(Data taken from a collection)
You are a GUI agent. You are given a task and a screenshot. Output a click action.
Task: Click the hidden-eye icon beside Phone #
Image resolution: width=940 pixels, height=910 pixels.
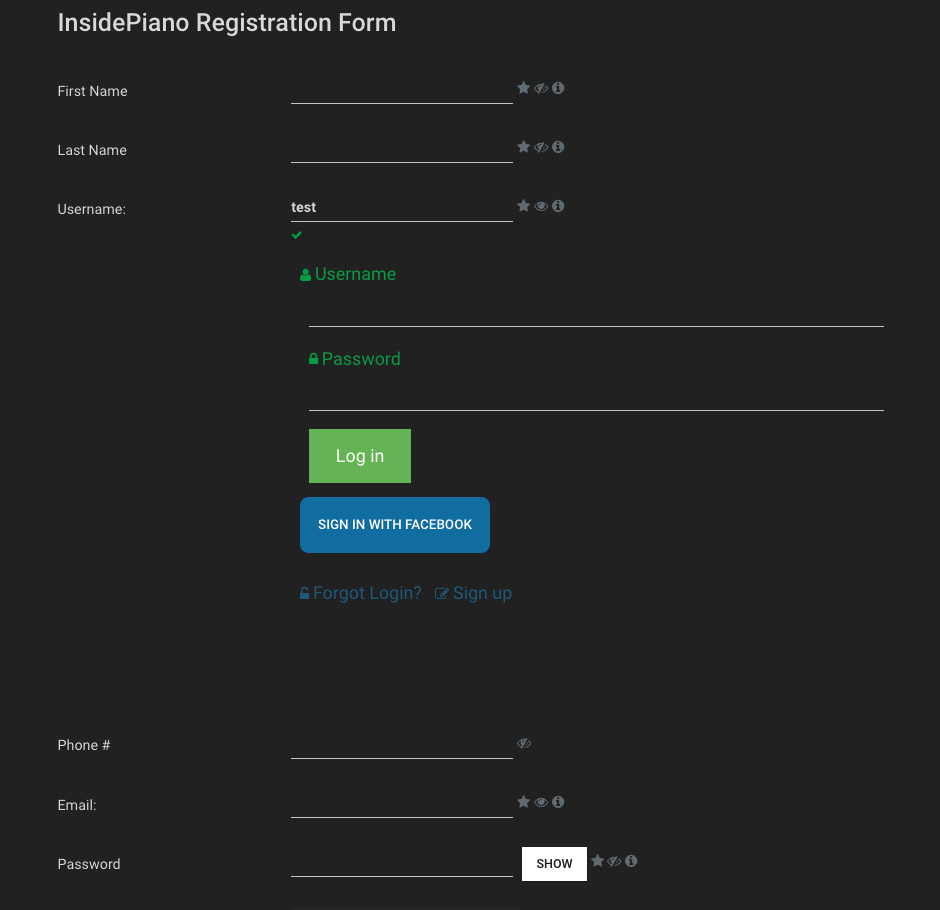coord(524,743)
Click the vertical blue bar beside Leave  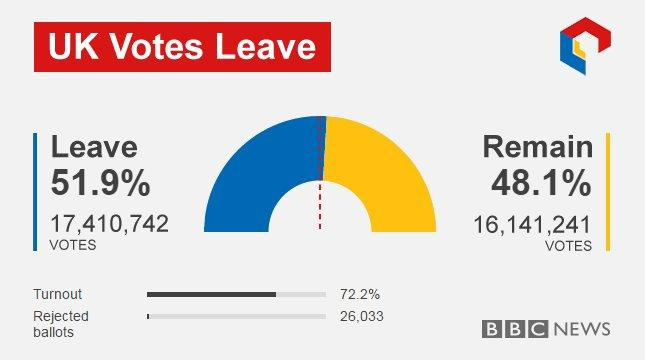tap(35, 192)
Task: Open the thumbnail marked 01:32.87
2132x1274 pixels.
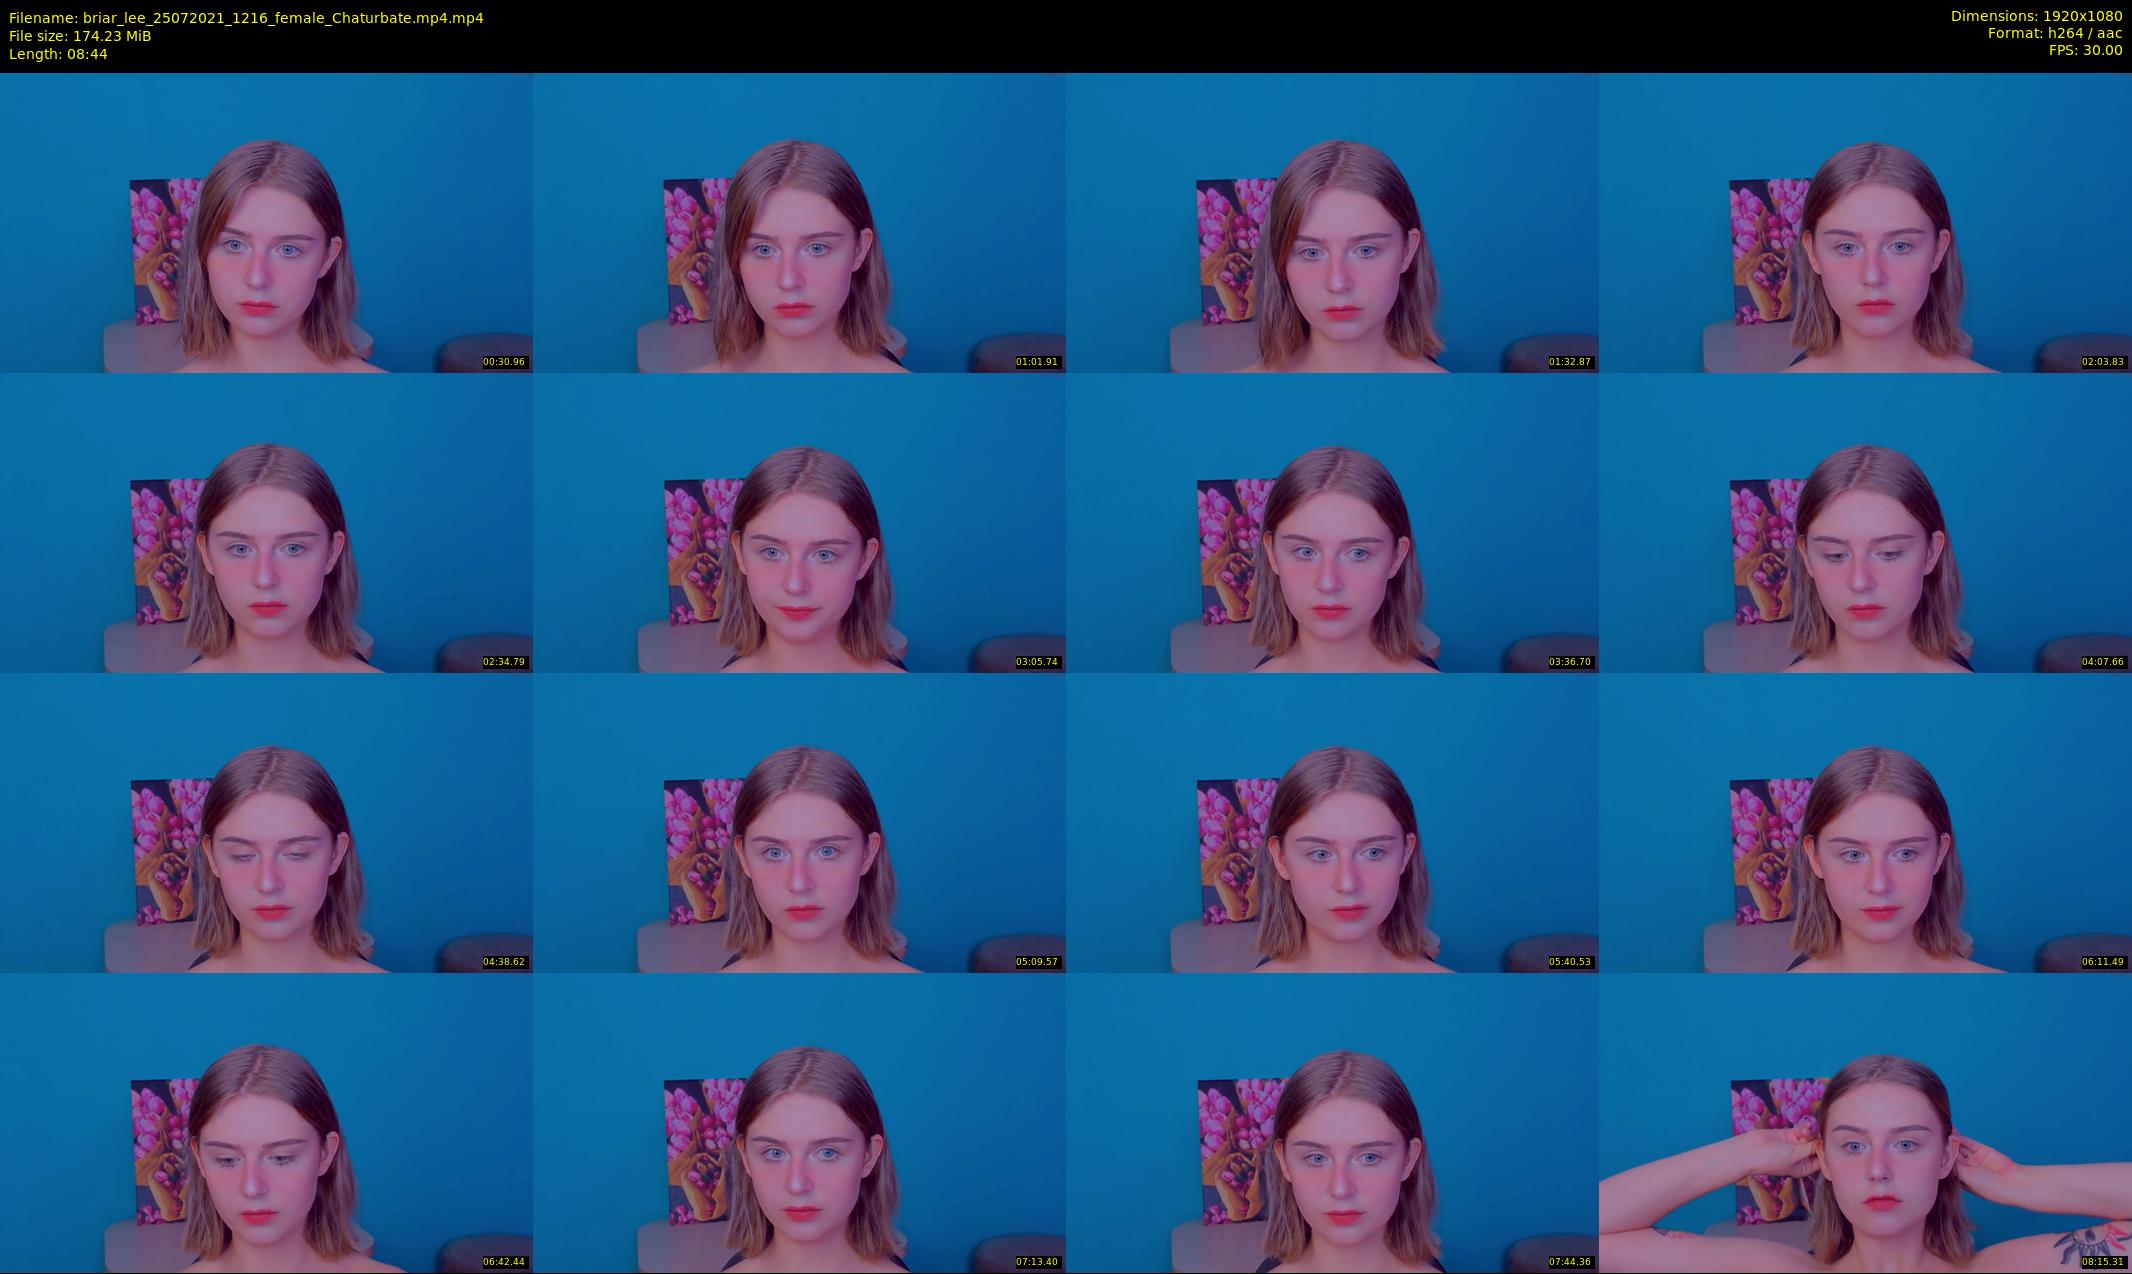Action: [x=1332, y=222]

*Task details*
Put the lines of the material from the one containing "Task: Open the thumbnail marked 01:32.87" through the end of the material, inclusive, into a numbered list, skipping any blank lines. Leave the pictures out of your answer.

*Task response*
1. Task: Open the thumbnail marked 01:32.87
2. 2132x1274 pixels.
3. Action: [x=1332, y=222]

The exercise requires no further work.